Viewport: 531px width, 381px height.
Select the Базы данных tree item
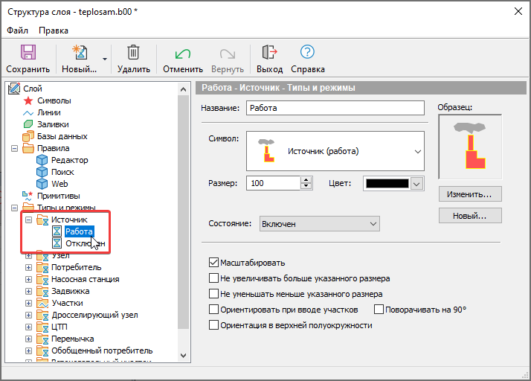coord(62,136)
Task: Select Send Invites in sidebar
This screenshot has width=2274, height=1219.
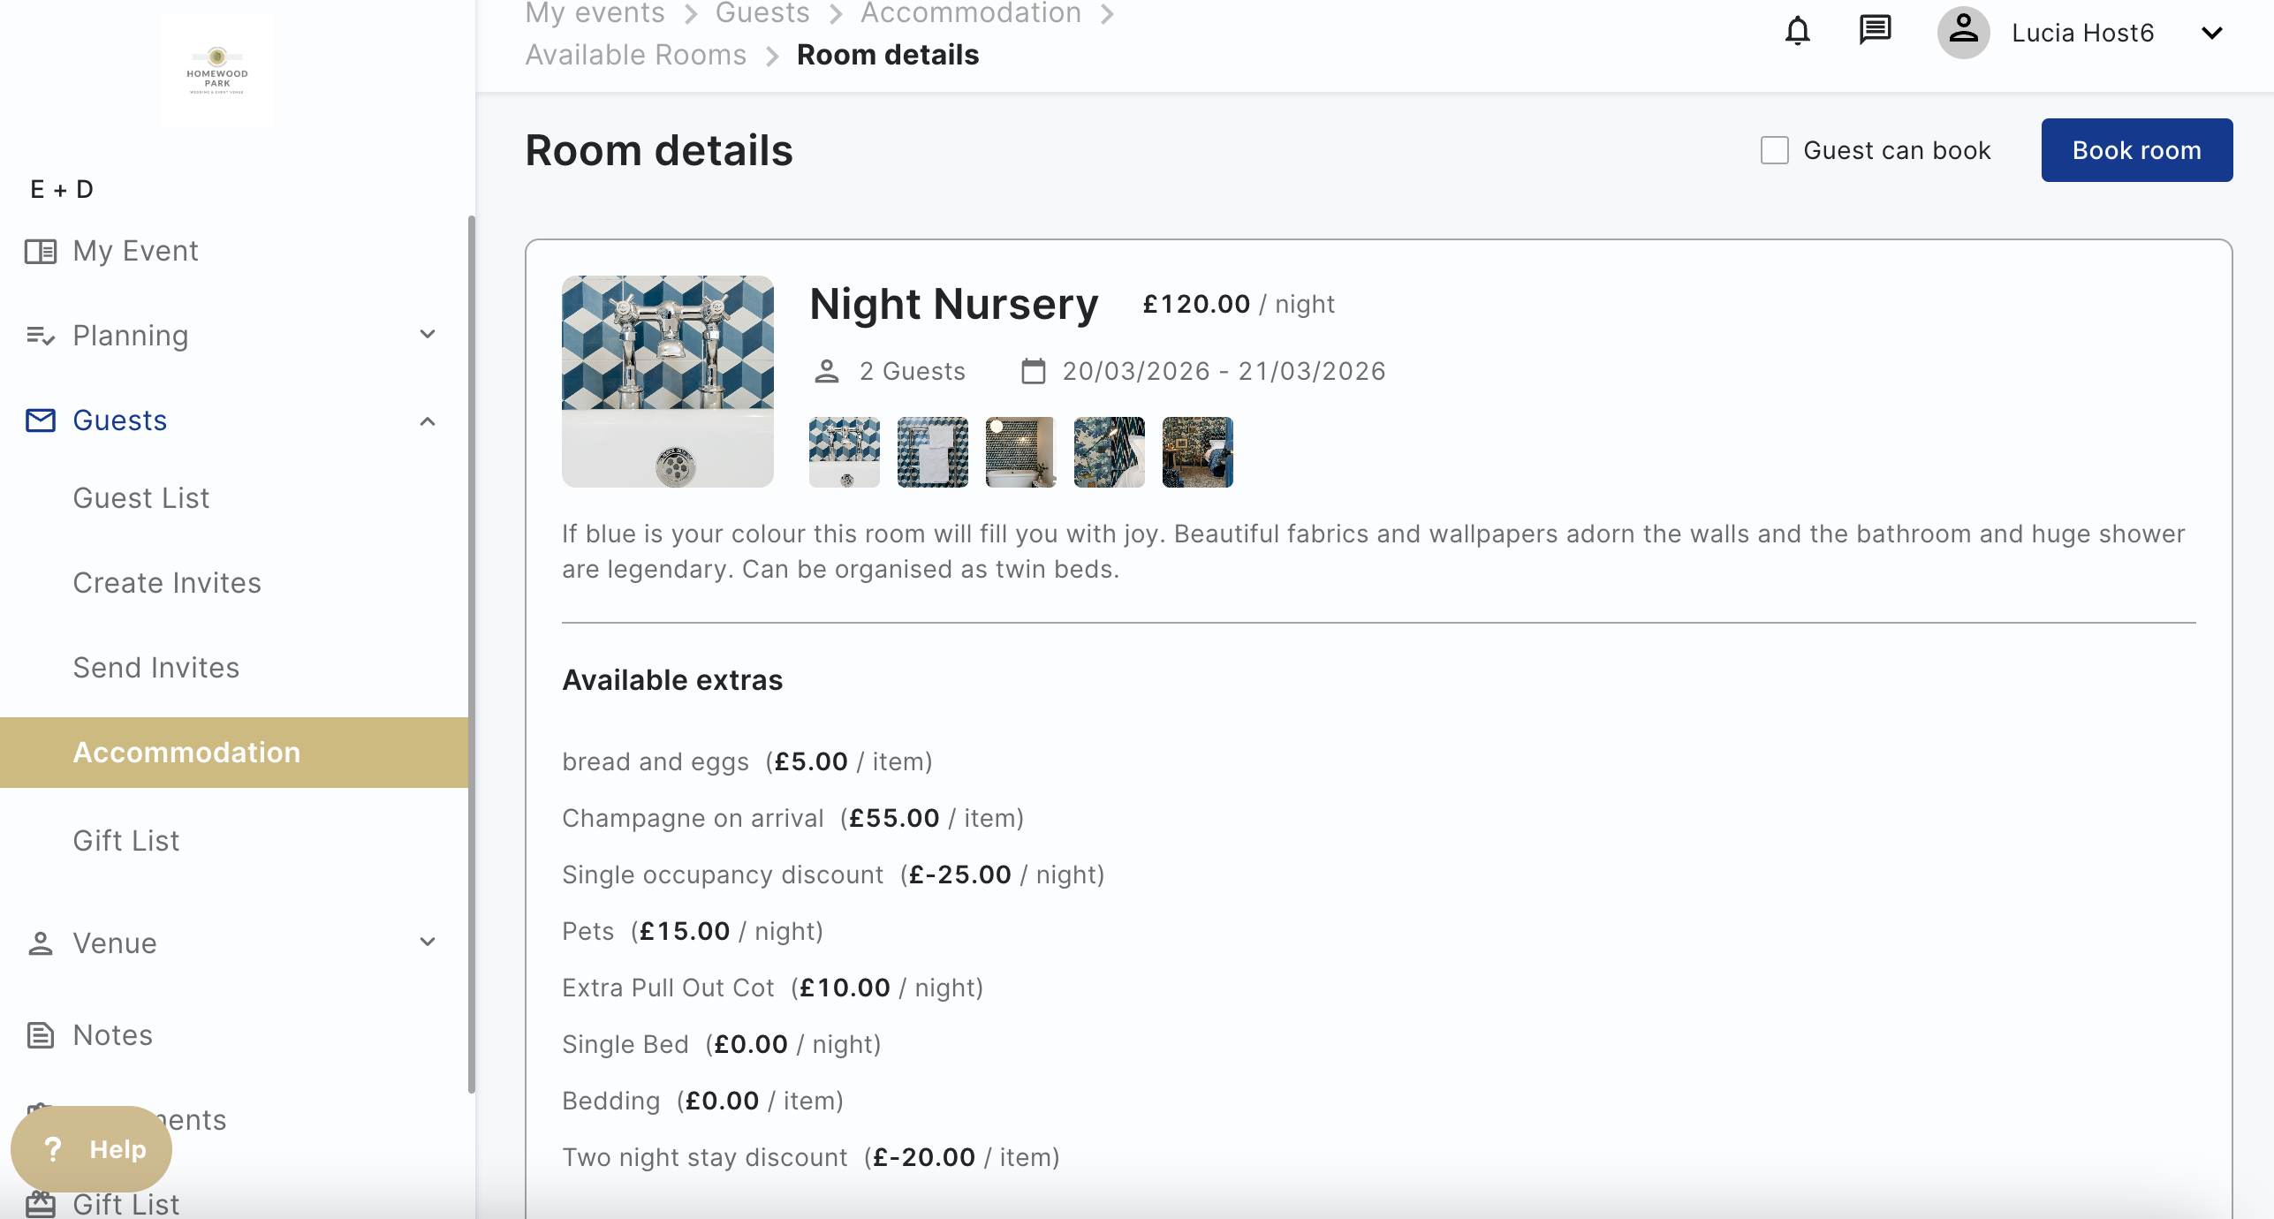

※

To do |
Can you give every line of the rows above as a numbered list, skipping any blank lines and leaving the pictures out?

Completed task |
1. Viewport: 531px width, 381px height.
2. Select the Базы данных tree item
3. coord(62,136)
4. Task: Select Send Invites in sidebar
5. This screenshot has width=2274, height=1219.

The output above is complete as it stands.